In those cases people often resort to buying novelty gifts.
Talking fish. Boob aprons. Prank mugs. Tommy the Dancing and Talking Toilet Turd (it’s a real thing). Bacon flavoured toothpicks. Stylish pin moustaches for girls (7 styles!) Silly books no-one will read. T-shirts too embarrassing to wear in public.
Each of us has likely given and received one such gift. At least.
And I get it. There is pressure to fit in at work or with the in-laws. No-one wants to be the stick in the mud muttering about the environment and waste while everyone else is chuckling heartily at their new Farting Alarm Clock.
But everyone will have those same misgivings when January comes and they pack up their boob aprons and farting alarm clocks and take them to the charity shop or throw them in the bin.
I don’t know about you, but when I give a gift to someone I want it to be good. I want it to be useful. I want it to be appreciated. But these novelty gifts, while occasionally and momentarily entertaining, are giving the receiver three things they almost certainly do not want.
1. Clutter – They need to find somewhere to keep Tommy the Toilet Turd. Preferably somewhere guests can’t see him. They need to find storage space for that funny T-shirt, or room in the kitchen for that novelty mug. I don’t want to give people clutter, and no matter how well intentioned, I don’t want to receive it either.

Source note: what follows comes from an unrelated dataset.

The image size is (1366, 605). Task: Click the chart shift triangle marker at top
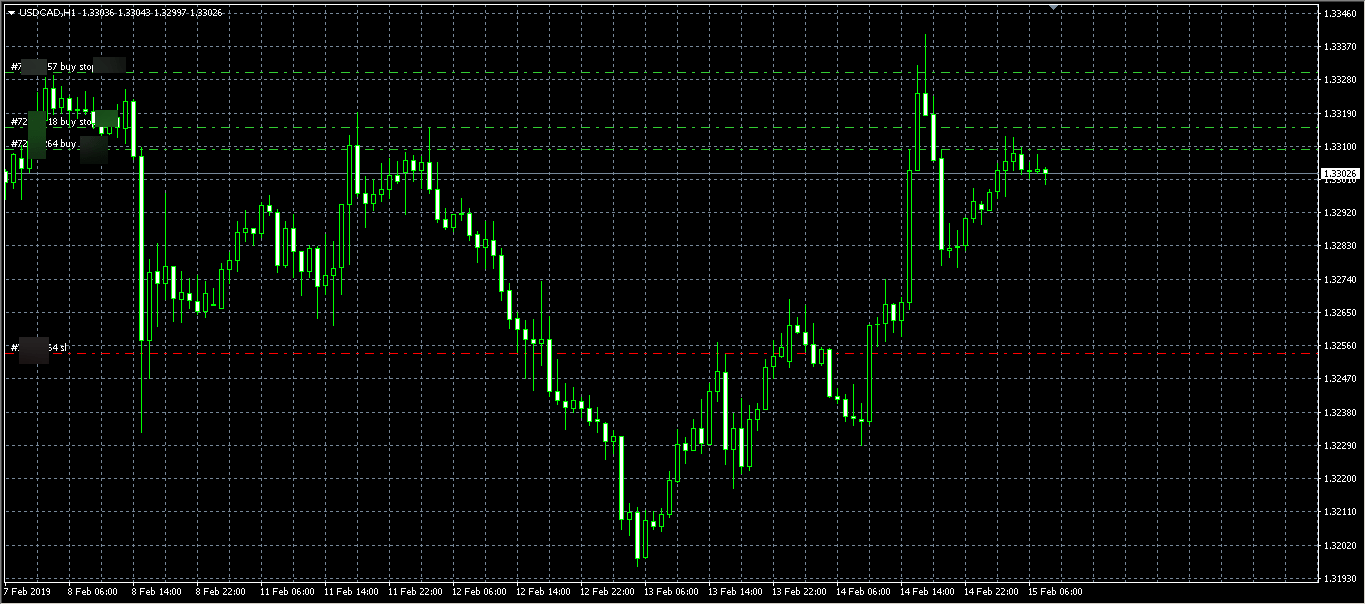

2. Waste – Typically only 1% of consumer goods are still in use 6 months after purchase, and I would assume that percentage would be even less when looking at novelty gifts. Buying them, while perhaps funny, is undoubtedly wasteful and putting needless additional strain on our already over-stretched resources. Not to mention the money that goes straight in to landfill come January.
3. Stress – When given a gift, no matter how lightly, it comes with a weight. We understand that someone has taken a little time and a little money to purchase it, and that makes it more difficult to declutter. We worry that they will discover our dislike of the gift, or realise that we have thrown it out. So sometimes we keep it despite not wanting to, and sometimes we let it go.
So it turns out that funny little gift you thought would get a laugh at the office party is delivering a whole lot more than you expected.
Honestly, I think it’s time we simply stop with the novelty gifts all together. Give some movie tickets or a bottle of wine instead. Try a gourmet cheese or a massage voucher. Check out the Ultimate Clutter-Free Gift Guide for ideas.
And whatever you do, do not buy anyone Tommy the Talking Toilet Turd. Ever.
(This post first appeared on my friend Lauren’s blog – Homeology.co. If you’re looking for organising tips and hacks, particularly as we head into the holiday season, look no further.)
Also, I just want to wish a Happy Thanksgiving to all my friends who are celebrating this week. May your travels be safe, your smiles be wide and your Black Fridays be spent away from the shopping mall.